Original Article

Urinary Excretion of Aquaporin-2 in Patients with Diabetes Insipidus

Kazuo Kanno, M.D., Sei Sasaki, M.D., Yukio Hirata, M.D., San-e Ishikawa, M.D., Kiyohide Fushimi, M.D., Setsuko Nakanishi, Ph.D., Daniel G. Bichet, M.D., and Fumiaki Marumo, M.D.

N Engl J Med 1995; 332:1540-1545June 8, 1995

Abstract

Background

Urine-concentrating ability is regulated by vasopressin. Recently, the specific water-channel protein of the renal collecting duct, known as aquaporin-2, was cloned. However, it is not certain whether this molecule is responsive to vasopressin.

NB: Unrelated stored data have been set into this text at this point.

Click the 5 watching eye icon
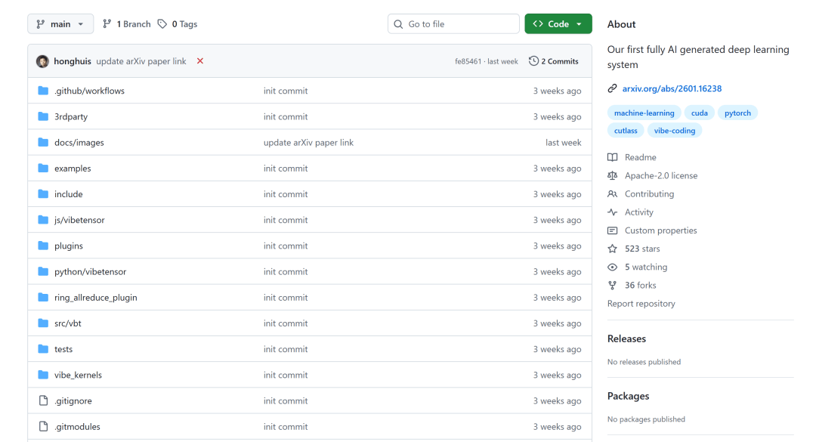This screenshot has width=816, height=442. (x=613, y=267)
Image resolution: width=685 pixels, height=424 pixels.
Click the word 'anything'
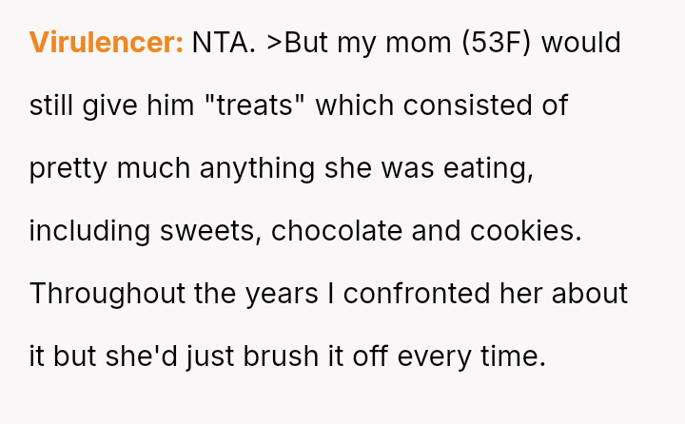[x=257, y=168]
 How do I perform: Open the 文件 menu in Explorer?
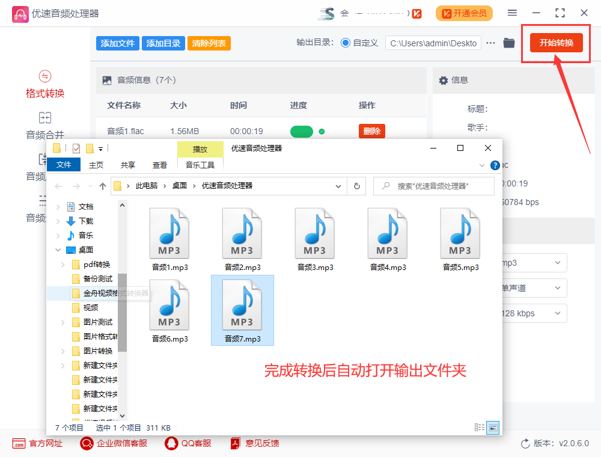(x=64, y=164)
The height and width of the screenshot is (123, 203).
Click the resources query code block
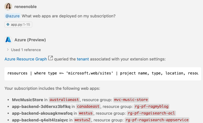[x=103, y=73]
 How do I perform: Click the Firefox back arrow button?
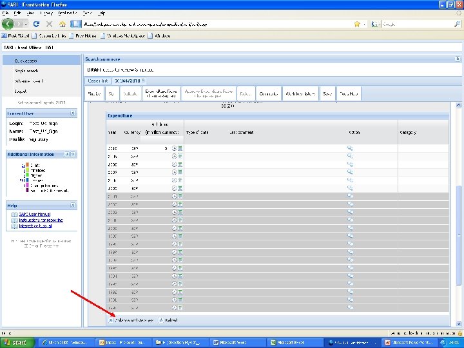click(9, 24)
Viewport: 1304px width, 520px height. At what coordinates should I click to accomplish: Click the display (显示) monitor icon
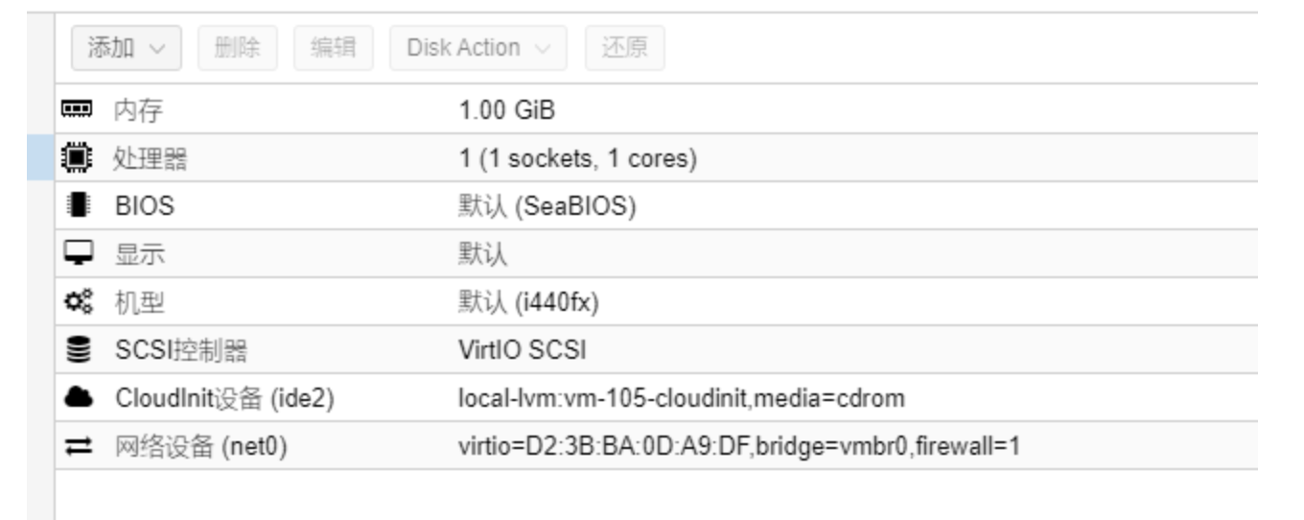pyautogui.click(x=77, y=254)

Full Text of Background...

Methods

We measured the urinary excretion of aquaporin-2 and its response to vasopressin in 11 normal subjects and 9 patients with central or nephrogenic diabetes insipidus. The urine samples were collected during periods of dehydration and hydration and after the administration of vasopressin. Urine samples were analyzed for aquaporin-2 by the Western blot assay and immunogold labeling, and the amount of aquaporin-2 was determined by radioimmunoassay.

Full Text of Methods...

Results

Aquaporin-2 was detectable in the urine in both soluble and membrane-bound forms. In the five normal subjects tested, the mean (±SE) urinary excretion of aquaporin-2 was 11.2±2.2 pmol per milligram of creatinine after a period of dehydration, and it decreased to 3.9±1.9 pmol per milligram of creatinine (P = 0.03) during the second hour after a period of hydration. In the six other normal subjects, an infusion of desmopressin (1-desamino-8-d-arginine vasopressin) increased the urinary excretion of aquaporin-2 from 0.8±0.3 to 11.2±1.6 pmol per milligram of creatinine (P<0.001). The five patients with central diabetes insipidus also had increases in urinary excretion of aquaporin-2 in response to the administration of vasopressin, but the four patients with X-linked or non–X-linked nephrogenic diabetes insipidus did not.

Full Text of Results...

Conclusions

Aquaporin-2 is detectable in the urine, and changes in the urinary excretion of this protein can be used as an index of the action of vasopressin on the kidney.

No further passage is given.